**WHAT THE EXERCISE ASKS**:
From the data below, return the exact lines starting at the line containing "Task: Open the Install Mod from archive icon" and ending at the line containing "The image size is (613, 750).", both included, and nothing else.

Records contained in a dataset
———
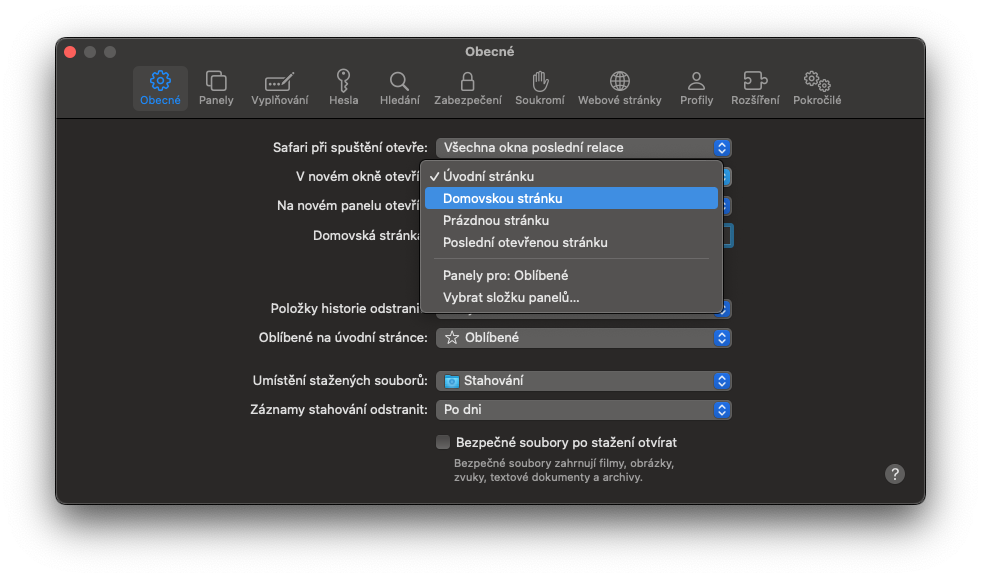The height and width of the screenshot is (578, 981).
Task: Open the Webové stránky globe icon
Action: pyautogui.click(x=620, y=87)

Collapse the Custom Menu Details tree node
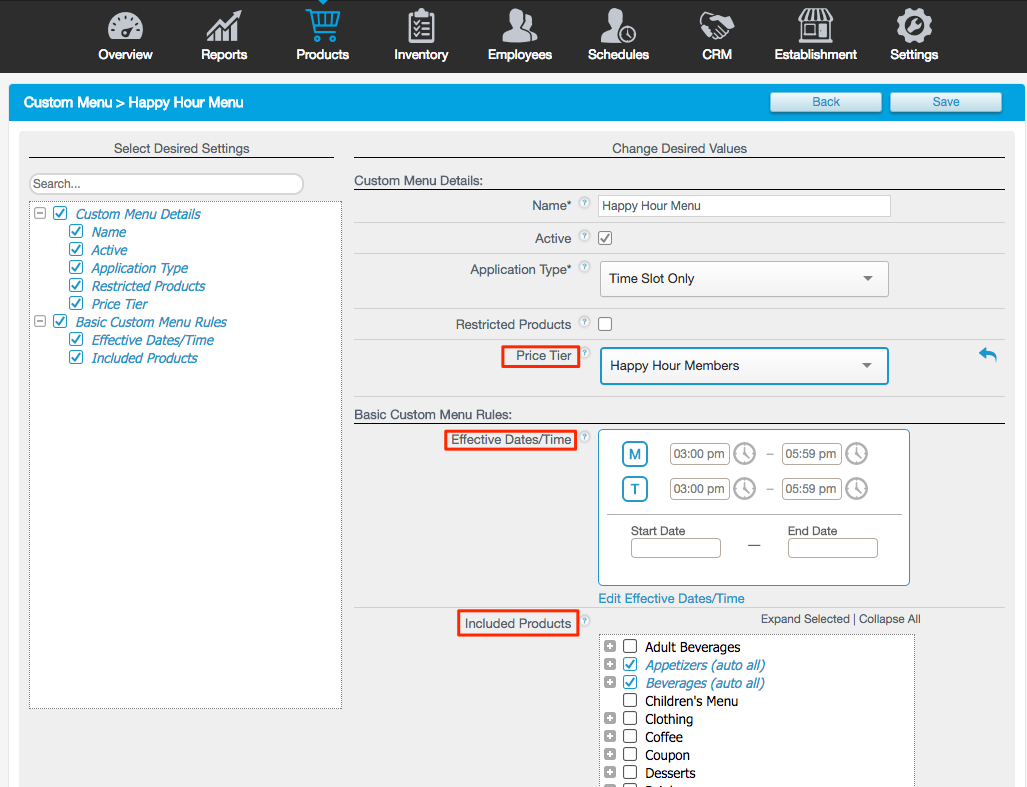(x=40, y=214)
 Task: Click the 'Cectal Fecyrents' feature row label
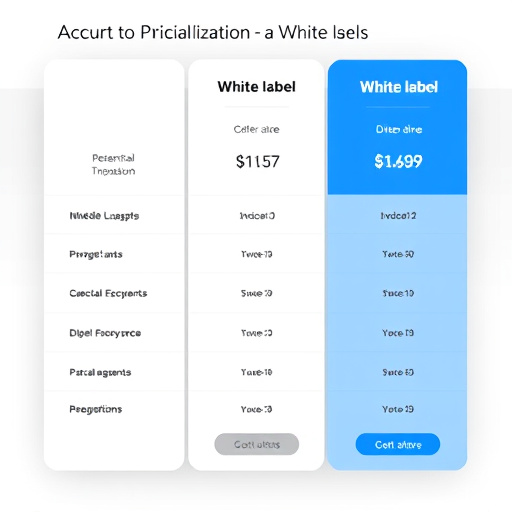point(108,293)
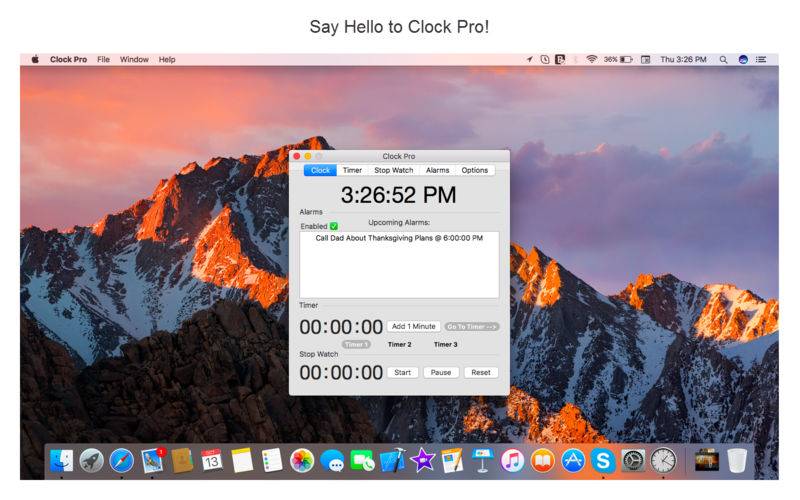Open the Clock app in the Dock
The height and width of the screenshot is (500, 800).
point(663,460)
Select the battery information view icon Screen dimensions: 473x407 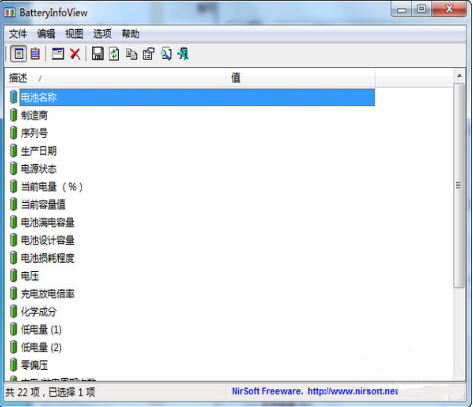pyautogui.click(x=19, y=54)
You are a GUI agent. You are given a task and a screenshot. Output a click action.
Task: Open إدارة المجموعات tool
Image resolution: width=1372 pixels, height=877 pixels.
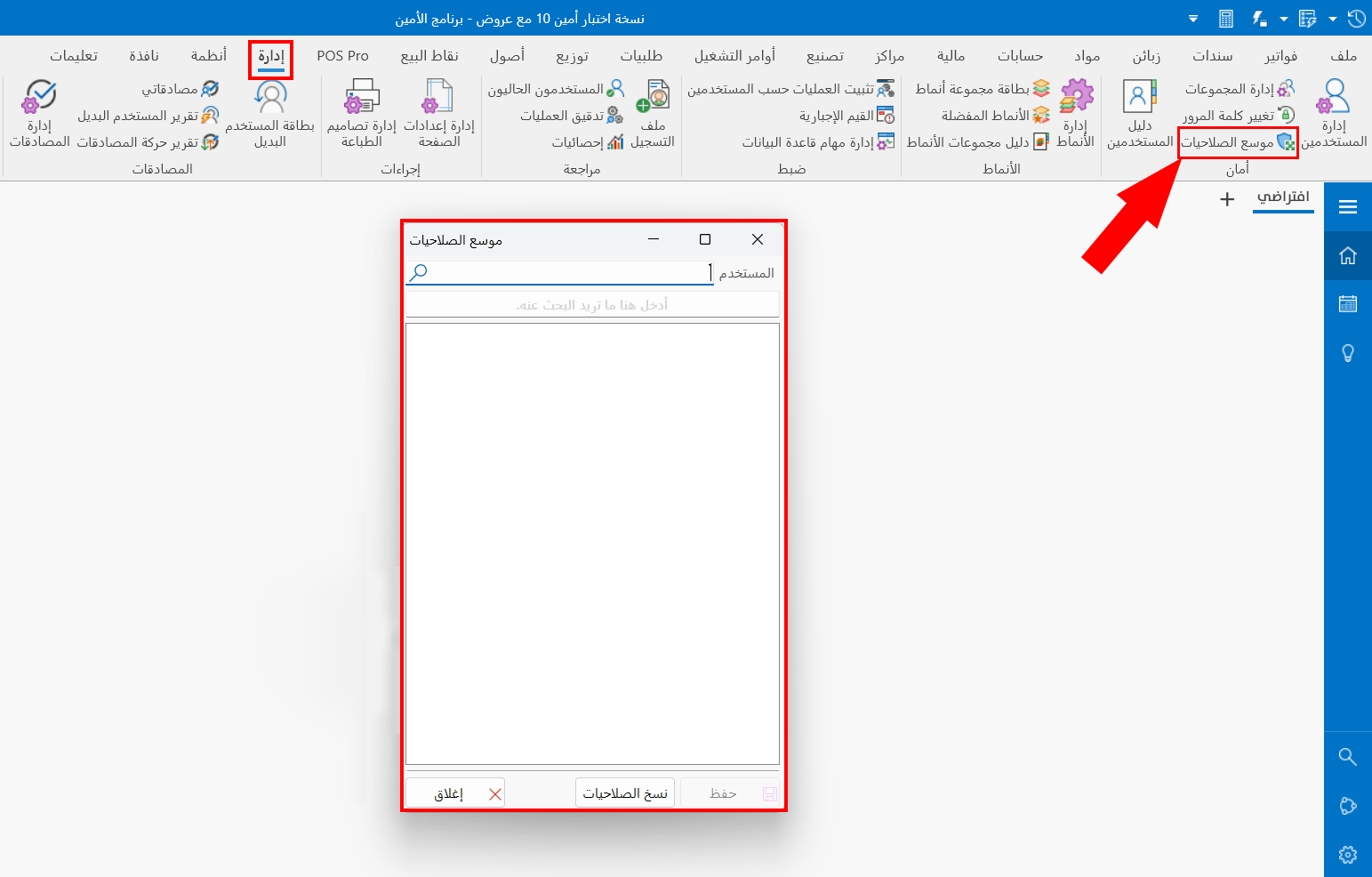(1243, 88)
———
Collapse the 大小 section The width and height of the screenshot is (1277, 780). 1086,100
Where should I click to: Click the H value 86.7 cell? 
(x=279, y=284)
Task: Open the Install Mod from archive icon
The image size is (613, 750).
———
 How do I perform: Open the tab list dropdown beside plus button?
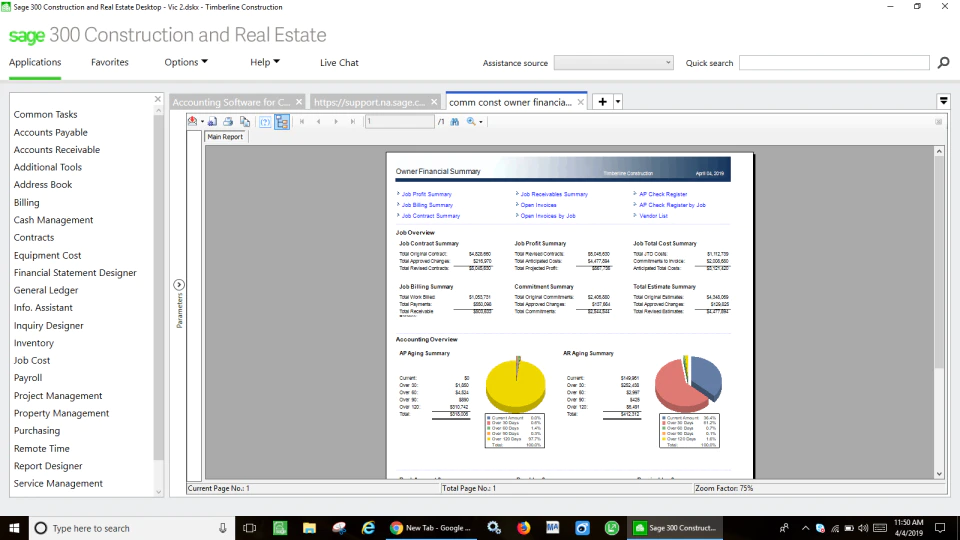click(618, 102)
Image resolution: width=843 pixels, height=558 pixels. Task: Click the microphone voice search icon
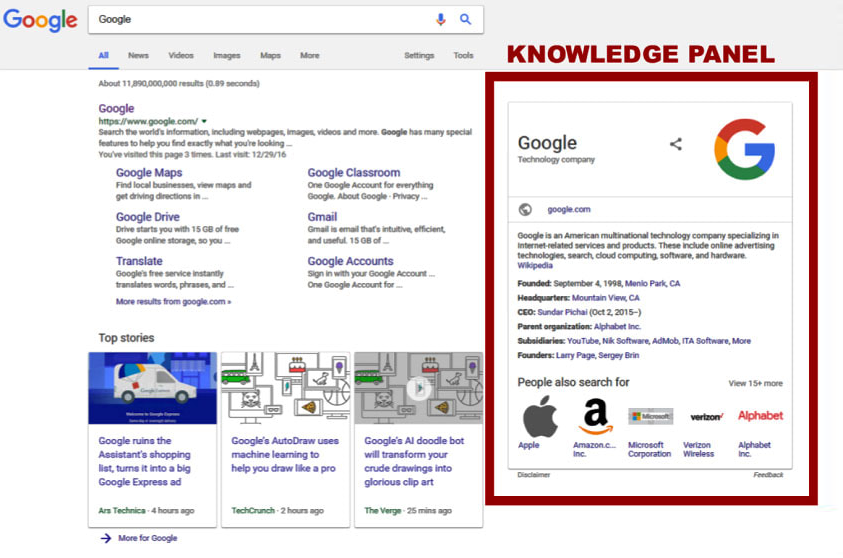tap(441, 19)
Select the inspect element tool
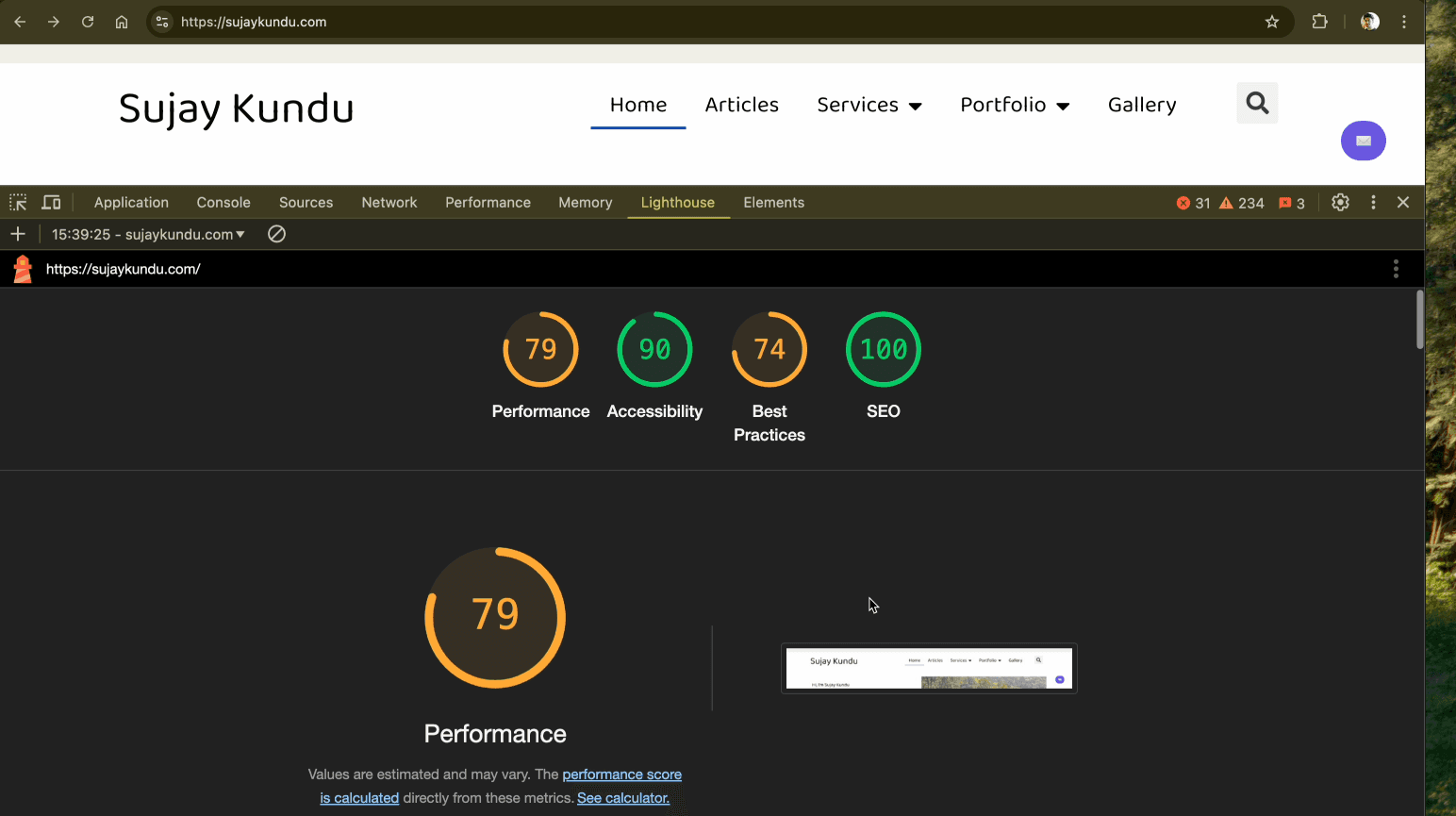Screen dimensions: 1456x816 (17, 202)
———
**RESPONSE AREA**:
Task: Open the Install Mod from archive icon
The image size is (613, 750).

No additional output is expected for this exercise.